NYPA Launches Study on Climate Change Risks in Operations - Smart Energy Decisions

GHG Emissions  -  August 6, 2021

NYPA Launches Study on Long-Term Climate Change Impact

The New York Power Authority (NYPA) is launching a study of the long-term effects of climate change and extreme weather on its power generation and transmission operations.

The research will be led by Argonne National Laboratory in collaboration with a U.S. Department of Energy Science and Engineering Research Center, the Electric Power Research Institute (EPRI), and Columbia University’s Center on Global Energy Policy (CGEP). The study should help NYPA plan and strengthen its resilience against hazards like major weather events.

The team will use state-of-the-art climate and infrastructure system modeling techniques and one of the world’s fastest supercomputers to conduct the study by modeling global climate models and different greenhouse gas emission scenarios.
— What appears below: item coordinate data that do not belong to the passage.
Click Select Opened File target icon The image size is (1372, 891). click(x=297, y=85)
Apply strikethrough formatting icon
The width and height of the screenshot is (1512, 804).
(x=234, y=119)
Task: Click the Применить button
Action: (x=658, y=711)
“It’s imperative that NYPA assess the vulnerability and sensitivity of its generation and transmission systems to climate-driven risks such as increased flooding and extreme temperatures so we can prepare to stand up to these hazards and make smart investments in resiliency strategies,” Gil C. Quiniones, NYPA president and CEO, said in a statement. “The results of this climate analysis will improve our ability to address the risks associated with climate change and inform our strategies and investments in the coming years so that we can continue to ensure a reliable, resilient and affordable electricity system across New York State.“

NYPA currently supplies 25% of New York State’s Power and 80% of that supply comes from hydropower. The research study will include the creation of a climate resiliency plan to help NYPA mitigate any climate-related risks in its operations.

This study is the first phase of a four-year climate adaptation and resilience assessment by NYPA. The second phase in 2023 will focus on assessing the social and economic impact of climate change on NYPA’s customers and stakeholders.